Suliko se leva. Elle se leva sans savoir le moins du monde ce qu’elle allait faire.
Puis elle s’avança. C’était comme si une main invisible la poussait dans le dos : elle se mit à avancer à travers la cuisine. Ses pas étaient tranquilles, réguliers. Ses yeux clairs ne quittaient pas le visage d’Aglaïa.
La tenancière observait cette approche d’un air méfiant depuis l’autre bout de la pièce. Enfin, Suliko arriva devant elle et s’arrêta.
Elle ne dit rien. Elle restait là, parfaitement immobile.
Soudain, elle leva la main – cette petite main aux doigts fins, qui n’avait jamais frappé personne – et gifla Aglaïa avec toute la force dont elle était capable.
Le claquement résonna dans la cuisine comme un coup de fouet.
Pendant un instant – un instant minuscule, presque imperceptible, mais qui sembla s’étirer comme de la mélasse –, Aglaïa demeura figée. Puis elle poussa un rugissement de bête furieuse, et immédiatement, les coups commencèrent à pleuvoir.
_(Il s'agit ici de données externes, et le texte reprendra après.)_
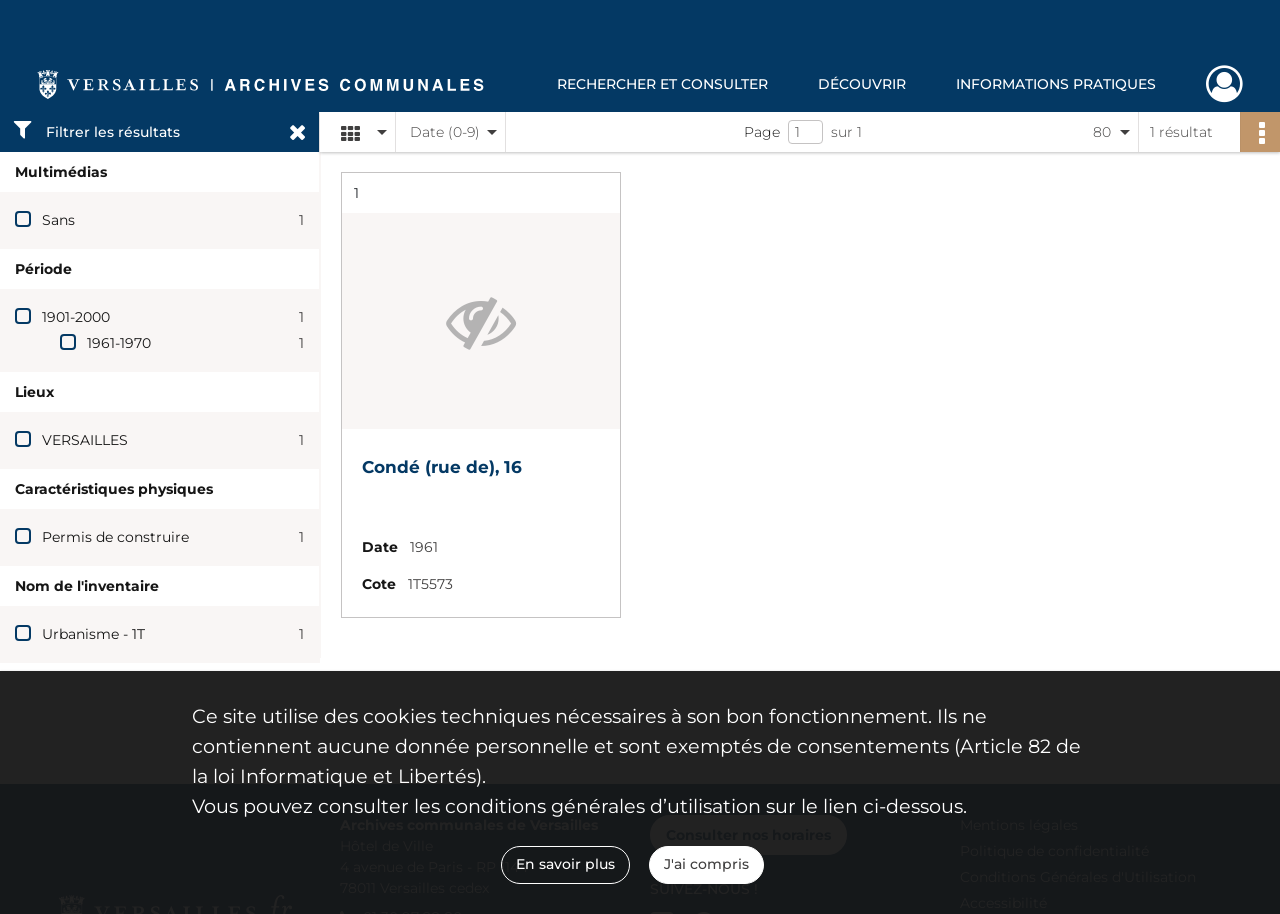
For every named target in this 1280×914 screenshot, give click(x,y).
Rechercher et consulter (662, 84)
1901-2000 (76, 317)
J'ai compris (706, 864)
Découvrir (862, 84)
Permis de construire (115, 537)
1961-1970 (119, 343)
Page (762, 132)
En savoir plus (565, 864)
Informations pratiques (1056, 84)
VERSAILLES (85, 440)
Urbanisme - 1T (93, 634)
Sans (58, 220)
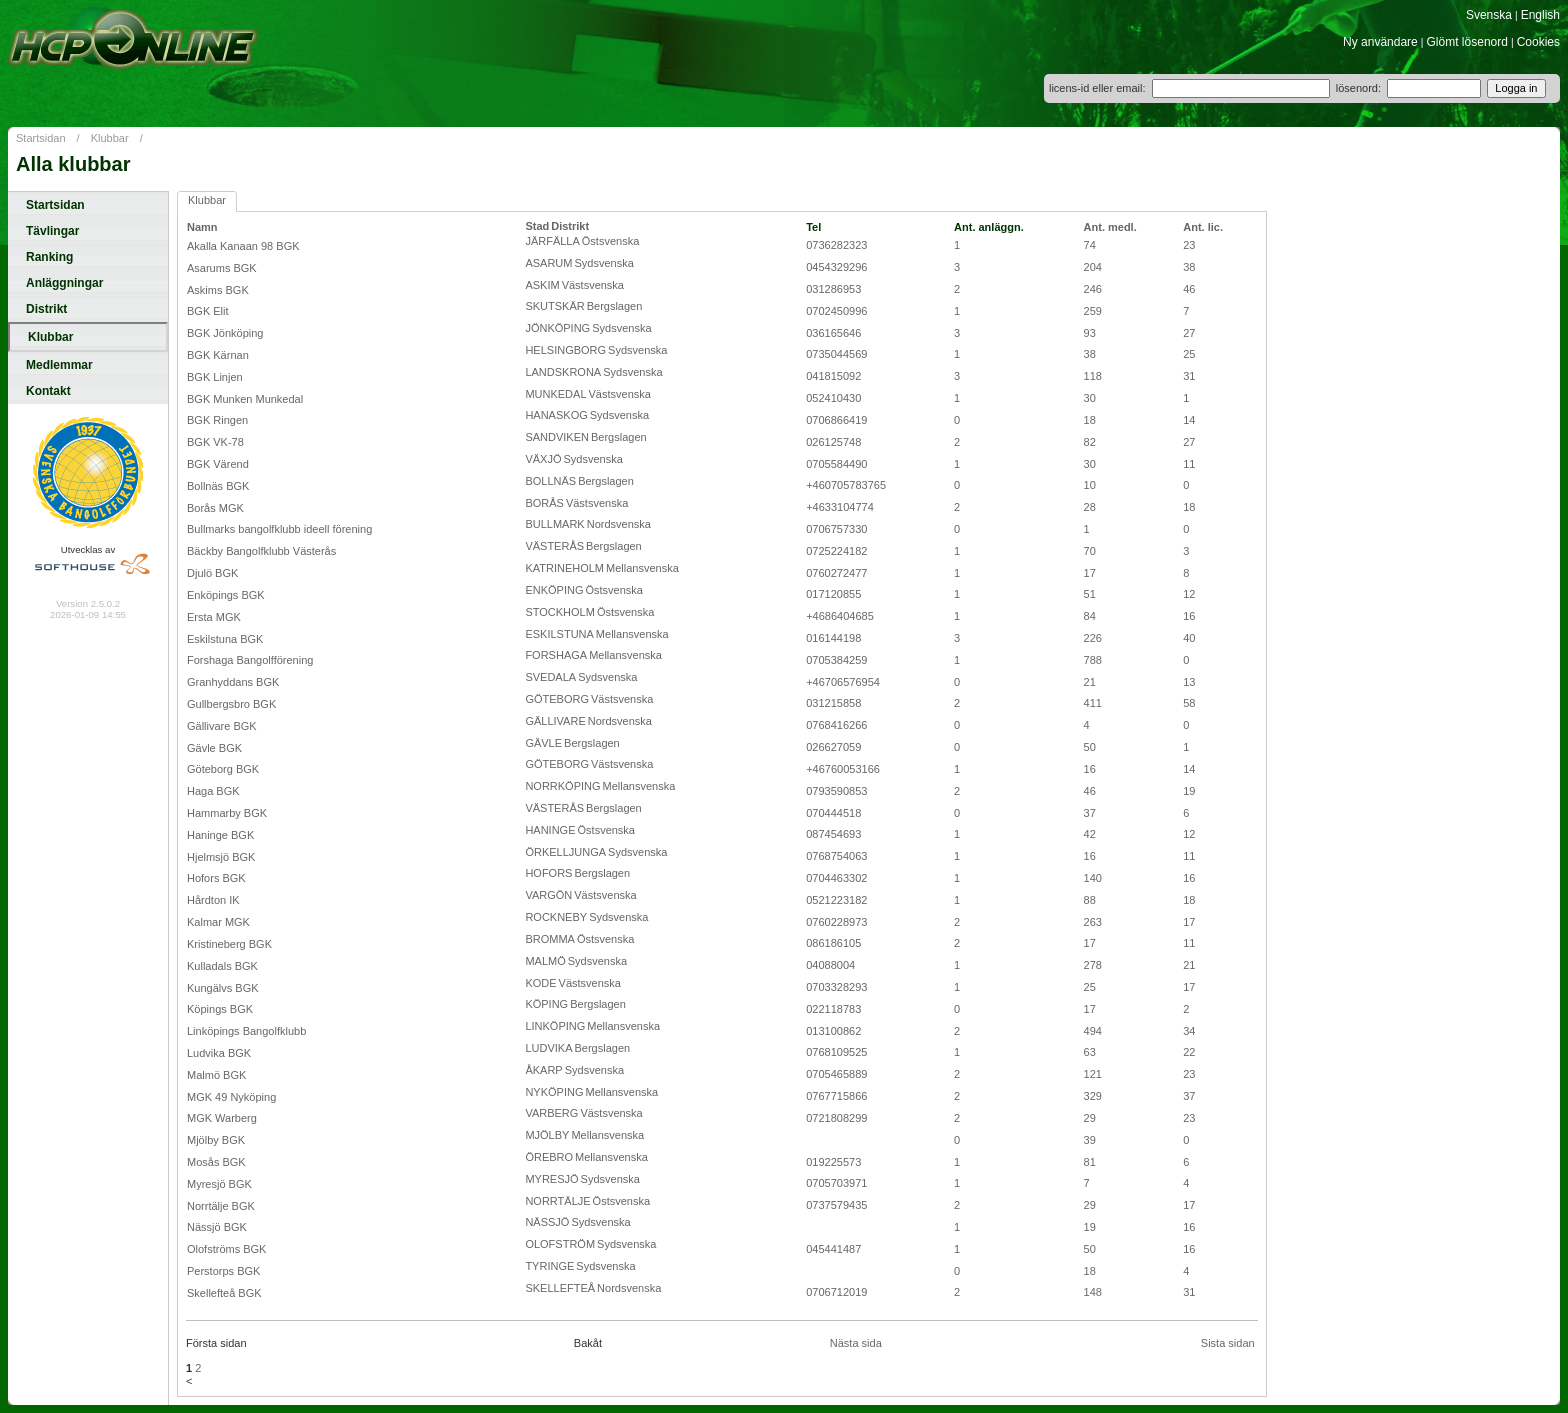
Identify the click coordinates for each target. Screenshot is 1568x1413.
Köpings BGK (220, 1009)
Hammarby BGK (227, 813)
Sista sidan (1228, 1343)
D’abord les gifles, qui cinglaient les joues de Suliko comme la grêle cingle les vitres. Puis les poings, qui martelaient sa tête, ses épaules, son dos. Suliko essaya de protéger son visage avec ses mains, mais les coups continuaient, trouvant toujours une faille. Elle tomba à genoux sur le plancher de bois. Maintenant, c’étaient les coups de pied qui s’abattaient sur elle – dans les côtes, dans le ventre, partout. Suliko se recroquevilla comme un petit animal, gémissant de douleur à chaque impact.
Cela semblait ne jamais devoir s’arrêter. Aglaïa continuait de la rouer de coups, encore et encore, des coups méthodiques et impitoyables, comme les vagues qui déferlent sur la grève. Suliko avait l’impression que cela durait depuis des heures, depuis des jours, depuis toujours.